Je tiens d'abord à remercier vivement le ministère de la Défense nationale à travers l'Institut de documentation, d'évaluation et de prospective de cette aimable invitation sur le trafic des frontières et la sécurité au Sahel sous le patronage d'Ahmed Gaid Salah vice- ministre de la Défense nationale, chef d'Etat major de l'ANP. En ce mois de mars 2018, où l'Algérie connait la stabilité, rendons hommage à nos valeureux martyrs qui nous ont permis de vivre dans une Algérie indépendante, tous les martyrs de toutes les régions du pays, à l'instar de mon père feu le Moudjahid emprisonné à Lambèse et à El Harrach de 1958 à 1962.L'Algérie pièce maîtresse de la stabilité de la région, durant ces dernières années à travers les actions de l'ANP et les différentes services de sécurité a intercepté à ses frontières des trafics de marchandises, bon nombre de réseaux terroristes, comme elle a abrité les réunions d'Afripol, du G5 qui ont abordé les réalités du terrorisme transnational, du narcotrafic et de la criminalité organisée, afin de proposer les voies et moyens de nature à assainir la région de ces fléaux criminels dévastateurs et de garantir à ses populations la paix, la stabilité et la sécurité.

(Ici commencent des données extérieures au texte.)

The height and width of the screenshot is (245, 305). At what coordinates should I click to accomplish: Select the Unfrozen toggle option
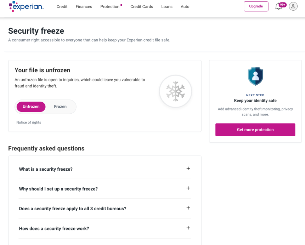pyautogui.click(x=31, y=107)
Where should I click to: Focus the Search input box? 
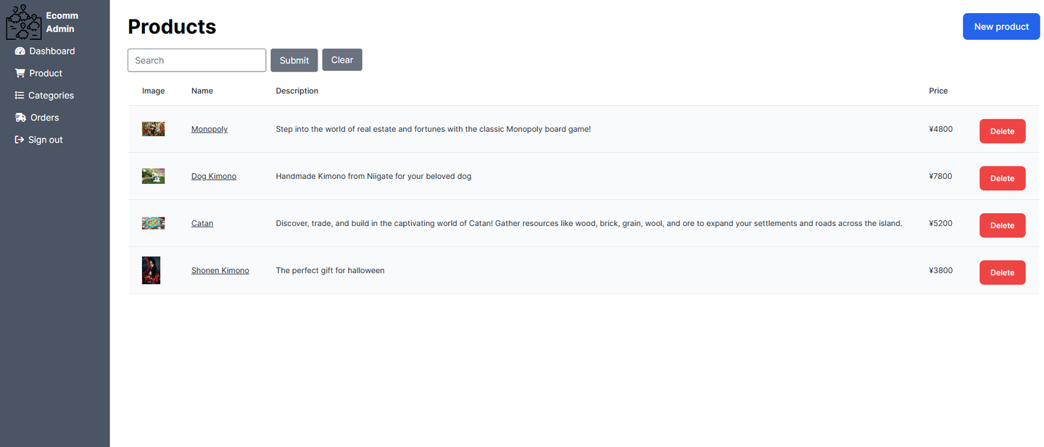pyautogui.click(x=196, y=60)
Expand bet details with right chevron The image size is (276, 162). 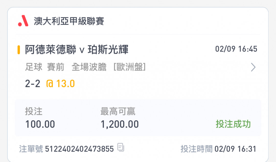click(x=253, y=67)
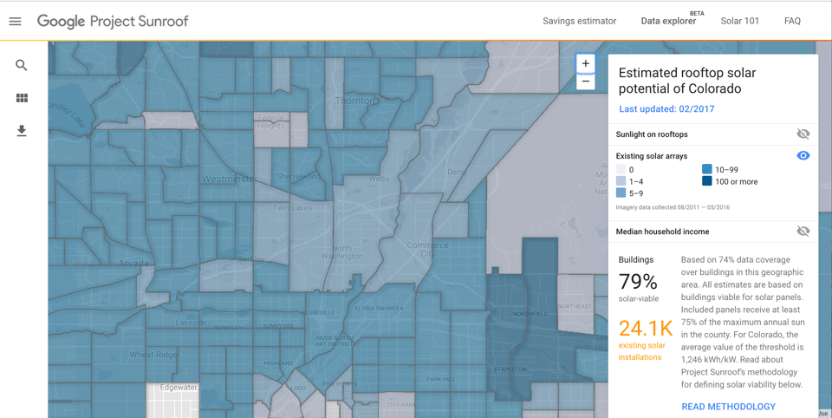
Task: Go to the Solar 101 page
Action: pos(739,22)
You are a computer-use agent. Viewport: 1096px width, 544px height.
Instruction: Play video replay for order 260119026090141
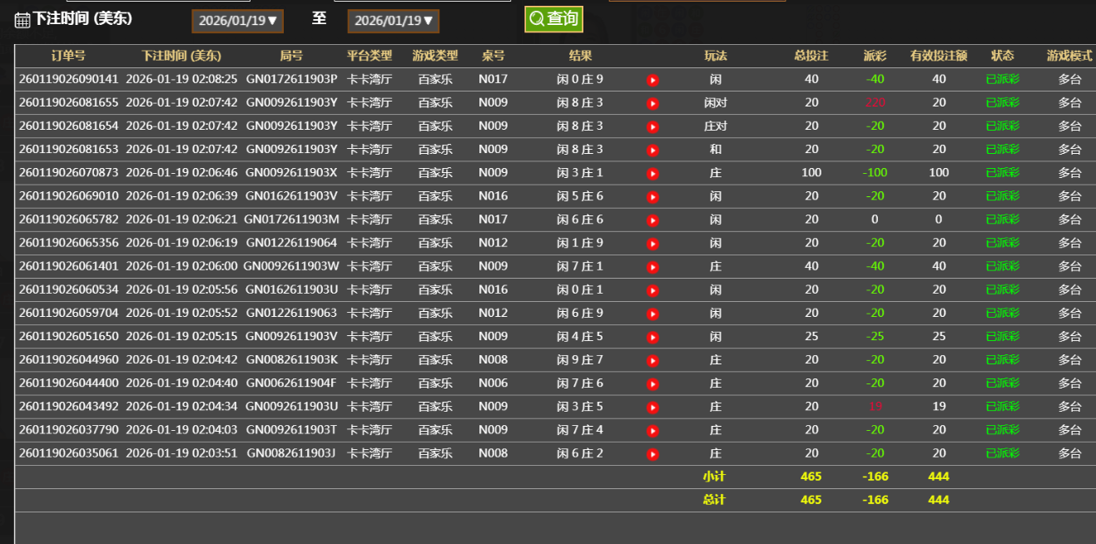652,80
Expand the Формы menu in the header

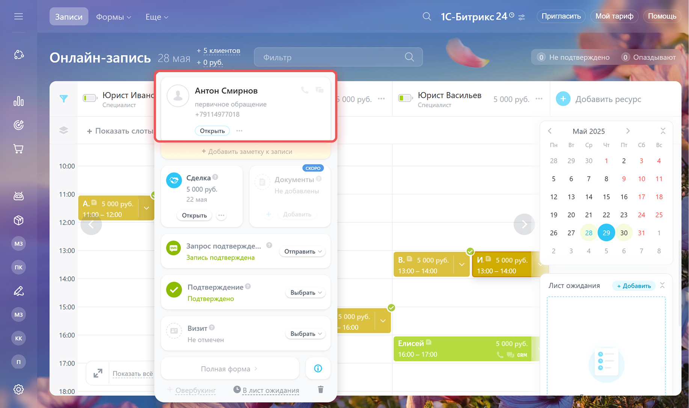113,17
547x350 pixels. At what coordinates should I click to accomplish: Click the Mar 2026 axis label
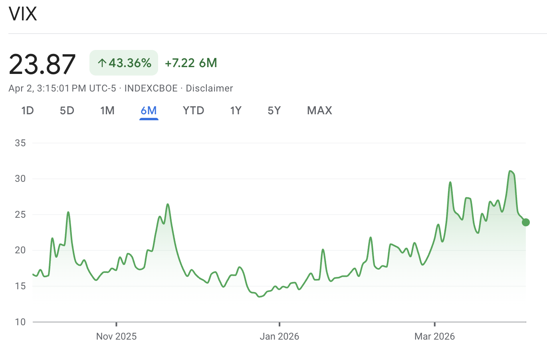[x=434, y=336]
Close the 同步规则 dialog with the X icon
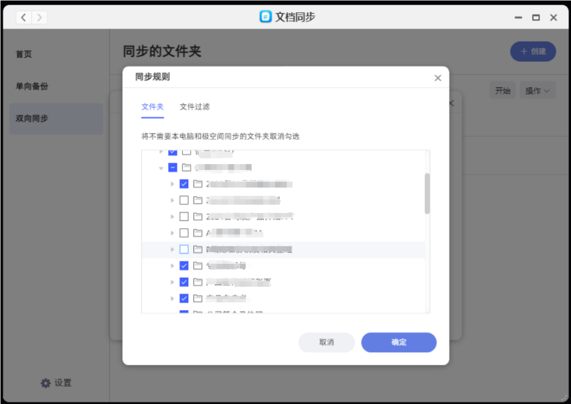 coord(438,77)
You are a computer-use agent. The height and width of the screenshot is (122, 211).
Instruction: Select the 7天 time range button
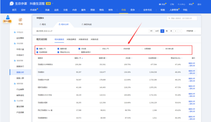pyautogui.click(x=151, y=31)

La criminalité transnationale organisée renvoie aux réseaux criminels organisés et par voie de conséquence au terrorisme qui profite de la vente de marchandises illégales, dès lors qu'il existe une demande. Ces marchés illicites internationaux, anonymes et plus complexes que jamais, génèrent chaque année des milliards de dollars. C'est que les enjeux au Sahel préfigurent d'importantes reconfigurations géopolitiques et géoéconomiques dans une zone sensible rentre dans le cadre de la nouvelle stratégie mondiale à laquelle l'Algérie ne saurait échapper et d'une manière générale toute l'Afrique. Ces enjeux sont intiment liés aux nouvelles mutations mondiale actuelles qui devraient qui conduire à de profondes reconfigurations socio-économiques, technologiques mais également sécuritaires, objet de cette présente contribution.
Bouleversements géostratégiques au Maghreb et au Sahel
C'est que la fin de la guerre froide marquée par l'effondrement du bloc soviétique et les attentats survenus aux Etats-Unis le 11 septembre 2001 représente un tournant capital dans l'histoire contemporaine. Le premier événement marque la fin d'un monde né un demi siècle plutôt et la dislocation d'une architecture internationale qui s'est traduite des décennies durant par les divisions, les déchirements et les guerres que nous savons. Aujourd'hui, les menaces sur la sécurité ont pour nom terrorisme, prolifération des armes de destruction massive, crises régionales et délitement de certains Etats. Or, les défis collectifs nouveaux, sont une autre source de menace : ils concernent les ressources hydriques, la pauvreté, les épidémies, l'environnement. Ils sont d'ordre local, régional et global.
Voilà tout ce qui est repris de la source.